#### [Activity]
Update the passage on reduction to practice between "Significantly, an inventor’s" and "Fuels, LLC v.", inclusive, replacing "credibility" with "reliability".

┌─ Provided passage

Wednesday, April 04, 2018

"Reduction to practice" discussed in Raytheon v. Sony

Significantly, an inventor’s testimony alone is insufficient
to establish an earlier reduction to practice. Medichem,
437 F.3d at 1169–71. Instead, a party seeking to
prove an actual reduction to practice must proffer evidence
corroborating that testimony. Id. at 1170. “Sufficiency
of corroboration is determined by using a ‘rule of
reason’ analysis, under which all pertinent evidence is
examined when determining the credibility of an inventor’s
testimony.” Id.; Cooper, 154 F.3d at 1330. Whether
a patentee reduced its invention to practice is a mixed
question of law and fact. REG Synthetic Fuels, LLC v.
Neste Oil Oyj, 841 F.3d 954, 958 (Fed. Cir. 2016); Steed,
802 F.3d at 1318–20; Cooper, 154 F.3d at 1327. We
review the Board’s legal conclusions de novo and its
underlying factual findings for substantial evidence.
REG, 841 F.3d at 958; Steed, 802 F.3d at 1318–20;
Cooper, 154 F.3d at 1327.

└─
┌─ Data block

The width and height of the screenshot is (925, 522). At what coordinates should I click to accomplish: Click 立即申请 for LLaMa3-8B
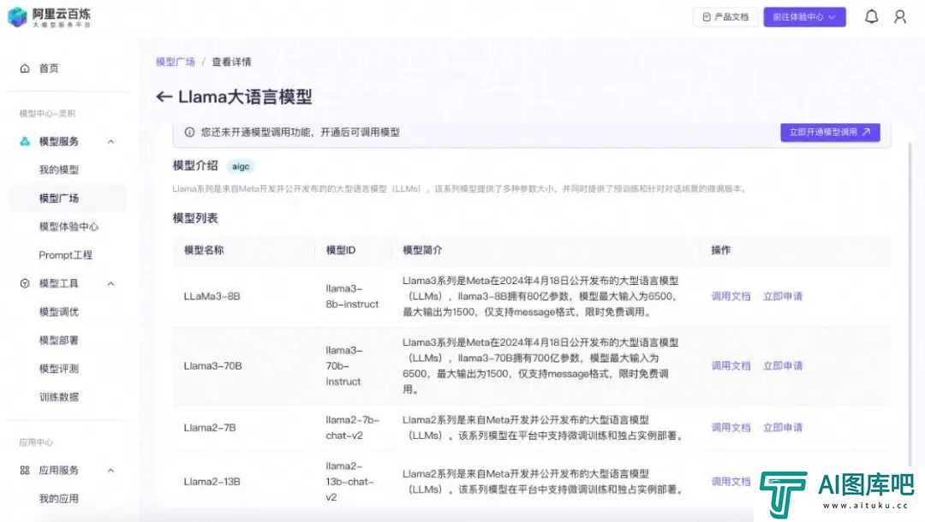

└─

#### [Answer box]
Significantly, an inventor’s testimony alone is insufficient
to establish an earlier reduction to practice. Medichem,
437 F.3d at 1169–71. Instead, a party seeking to
prove an actual reduction to practice must proffer evidence
corroborating that testimony. Id. at 1170. “Sufficiency
of corroboration is determined by using a ‘rule of
reason’ analysis, under which all pertinent evidence is
examined when determining the reliability of an inventor’s
testimony.” Id.; Cooper, 154 F.3d at 1330. Whether
a patentee reduced its invention to practice is a mixed
question of law and fact. REG Synthetic Fuels, LLC v.